___ Records provided ___

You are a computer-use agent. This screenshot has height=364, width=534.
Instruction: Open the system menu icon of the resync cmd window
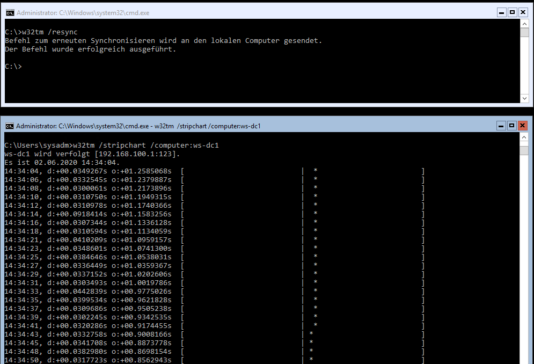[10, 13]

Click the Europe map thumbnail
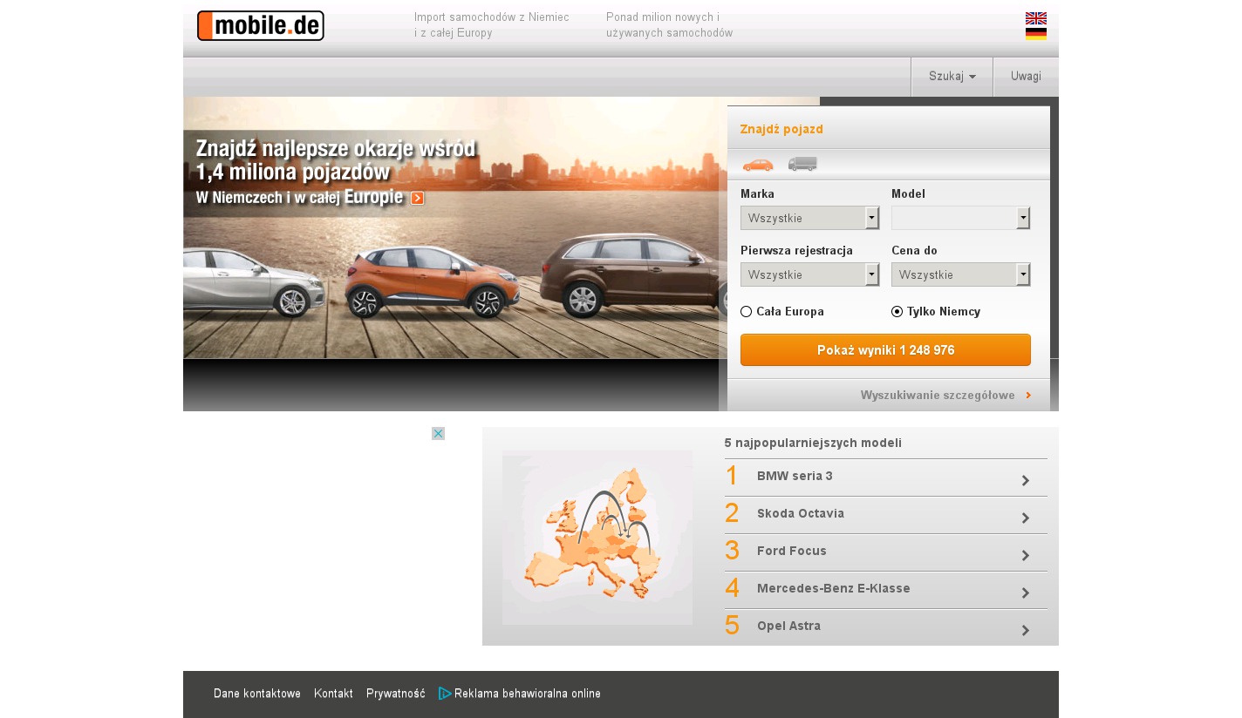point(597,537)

___
___ Records provided ___

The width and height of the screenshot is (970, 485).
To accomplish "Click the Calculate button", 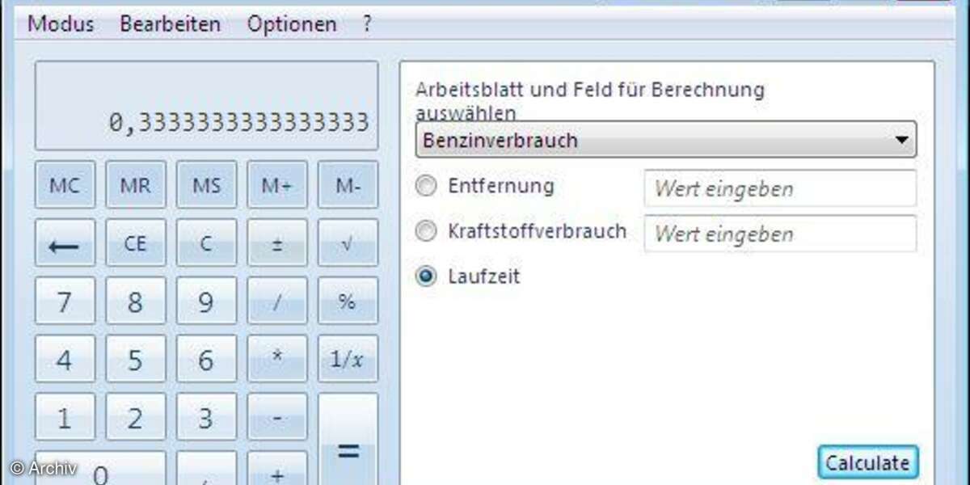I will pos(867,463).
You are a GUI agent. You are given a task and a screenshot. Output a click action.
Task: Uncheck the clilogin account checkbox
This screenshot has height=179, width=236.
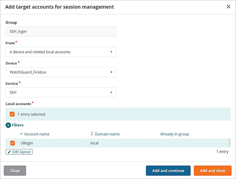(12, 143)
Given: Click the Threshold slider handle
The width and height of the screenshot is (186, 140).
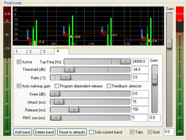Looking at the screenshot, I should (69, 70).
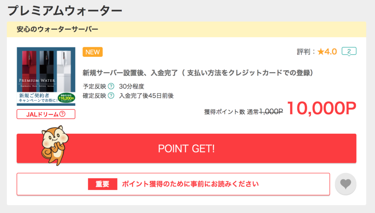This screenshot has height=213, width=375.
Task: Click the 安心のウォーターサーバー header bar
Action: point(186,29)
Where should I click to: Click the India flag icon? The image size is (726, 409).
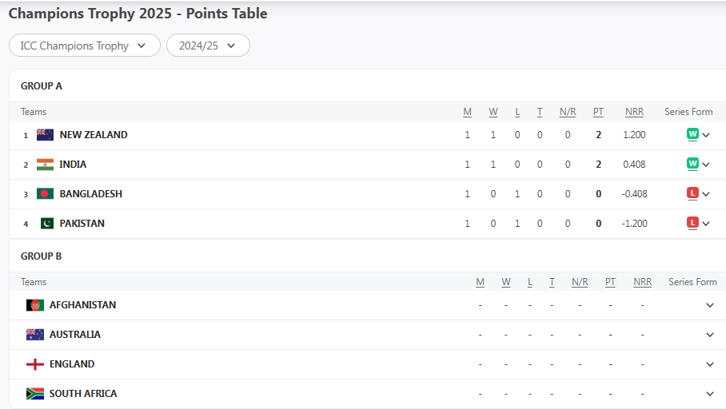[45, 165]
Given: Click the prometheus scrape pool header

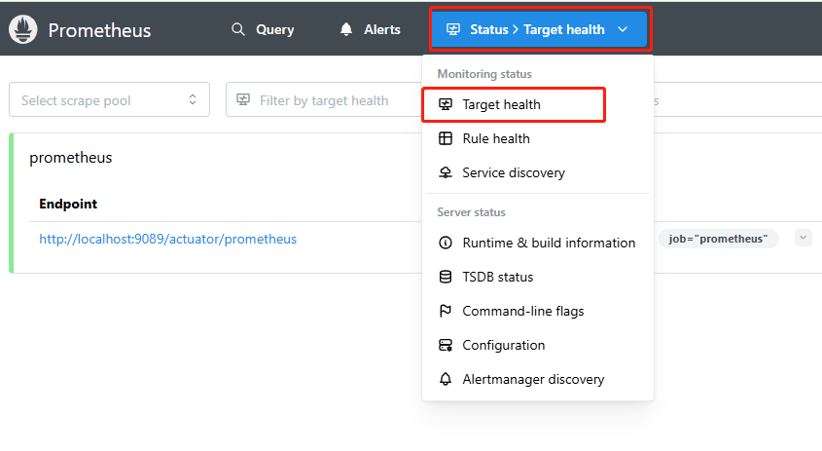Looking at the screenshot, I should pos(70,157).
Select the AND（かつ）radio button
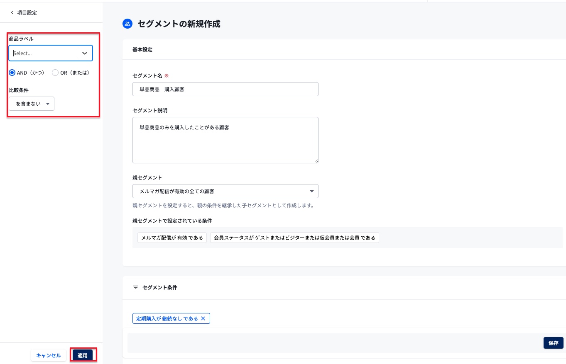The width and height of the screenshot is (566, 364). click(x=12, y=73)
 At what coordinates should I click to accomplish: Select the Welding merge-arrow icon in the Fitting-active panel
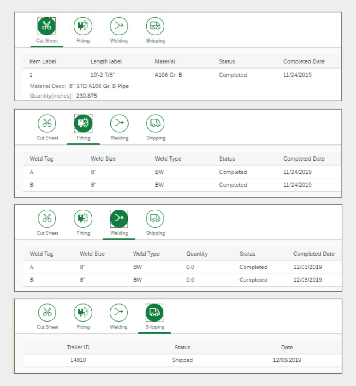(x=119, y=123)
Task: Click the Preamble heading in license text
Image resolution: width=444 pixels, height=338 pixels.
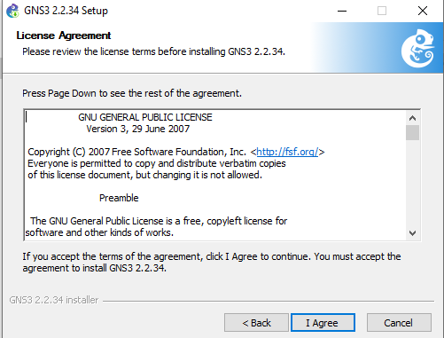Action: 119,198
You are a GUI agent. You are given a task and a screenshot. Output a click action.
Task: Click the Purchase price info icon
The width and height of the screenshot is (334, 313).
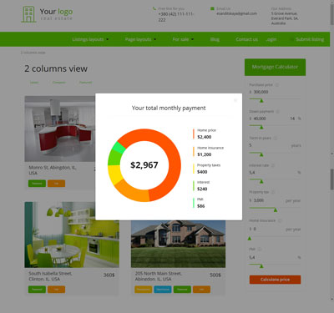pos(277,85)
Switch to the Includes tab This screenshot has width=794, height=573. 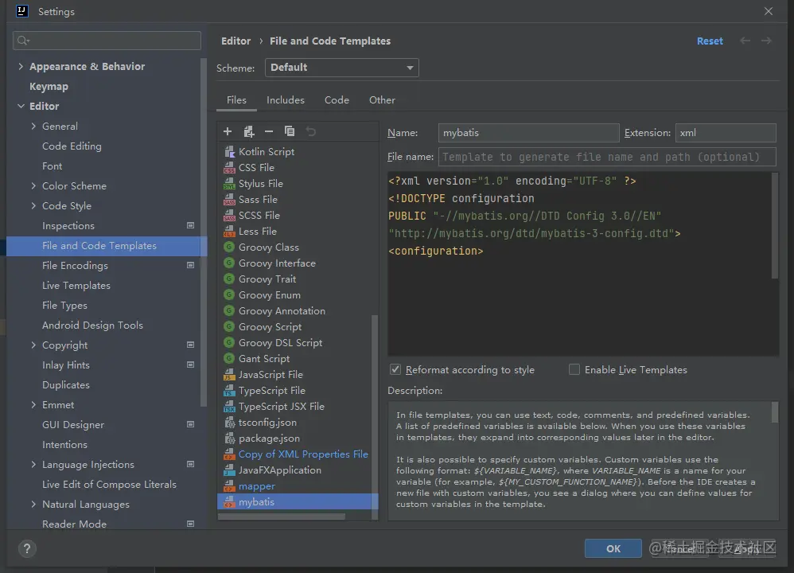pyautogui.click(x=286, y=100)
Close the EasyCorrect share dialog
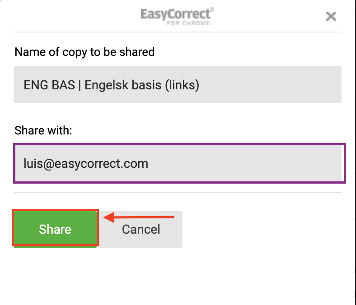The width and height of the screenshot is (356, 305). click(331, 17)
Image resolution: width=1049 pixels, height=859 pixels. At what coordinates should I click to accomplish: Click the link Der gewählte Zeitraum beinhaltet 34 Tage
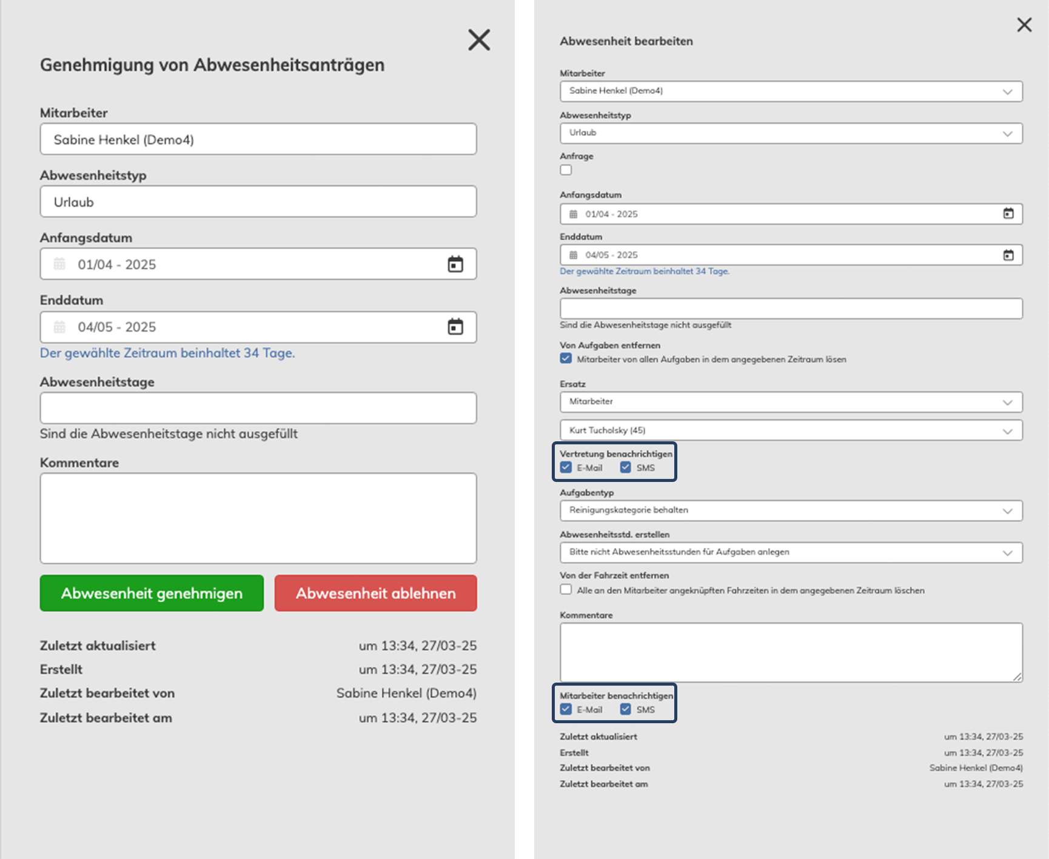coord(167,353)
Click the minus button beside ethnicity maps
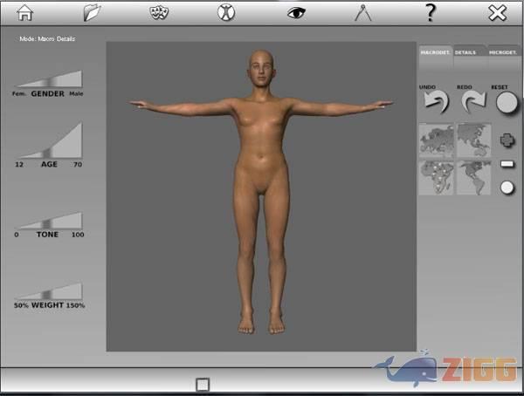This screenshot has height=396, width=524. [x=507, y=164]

___

What to work on:
Please give the stretch of the records from the line containing "You are a computer-use" through the line containing "point(597,537)" as a numbered list, skipping blank lines and leaving out the pictures.

Final answer:
1. You are a computer-use agent. This screenshot has height=364, width=534.
2. Instruction: Open the system menu icon of the resync cmd window
3. [10, 13]
4. Click the Europe map thumbnail
5. point(597,537)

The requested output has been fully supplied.